INTERVIEW by MOLLY SIMMONS
Jessie Sage is a writer, a mother, a sex worker and a former seminary student. She spoke to Petit Mort about the intersection of sex work, religion, and the possibility of divine ecstasy. Excerpts from her forthcoming book, An Unexpected Place: Sex, Work, Home published by West Virginia University Press, are interspersed throughout the interview.
In my first semester at seminary, while newly pregnant with my first child, I was in a systematic theology class when I learned, for the first time, that Catholics believe in transubstantiation, and how this is different than the protestant interpretations of the sacrament as either purely symbolic, or as partially symbolic (consubstantiation). I learned that transubstantiation, in Catholic dogma, is the belief that the bread and wine of the eucharist, upon being blessed by the Priest, becomes the body and blood of Christ. Not Christ’s body and blood plus bread and wine, that’s consubstantiation. And not bread and wine as a proxy for the body and blood of Christ, which is what Mormons told me. But the actual body and blood of Christ. This blew my mind: What kind of magic is Catholicism?
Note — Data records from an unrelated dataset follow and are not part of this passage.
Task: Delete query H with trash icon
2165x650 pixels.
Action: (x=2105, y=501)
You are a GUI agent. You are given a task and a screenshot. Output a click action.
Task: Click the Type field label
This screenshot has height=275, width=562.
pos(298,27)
In the second semester of the same class, now visibly pregnant and able to feel my child moving inside of me, I was introduced to liberation theology, whose main tenant is that God stands on the side of the poor and oppressed. Years later, when I moved into sex work activism, the words of James Cone, Gustavo Gutiérrez, and Leonardo Boff echoed in my head when I heard Black trans sex workers remind privileged white organizers, such as myself, to center the voices of the most marginalized: those who were disproportionately impacted by poverty, violence, and policing.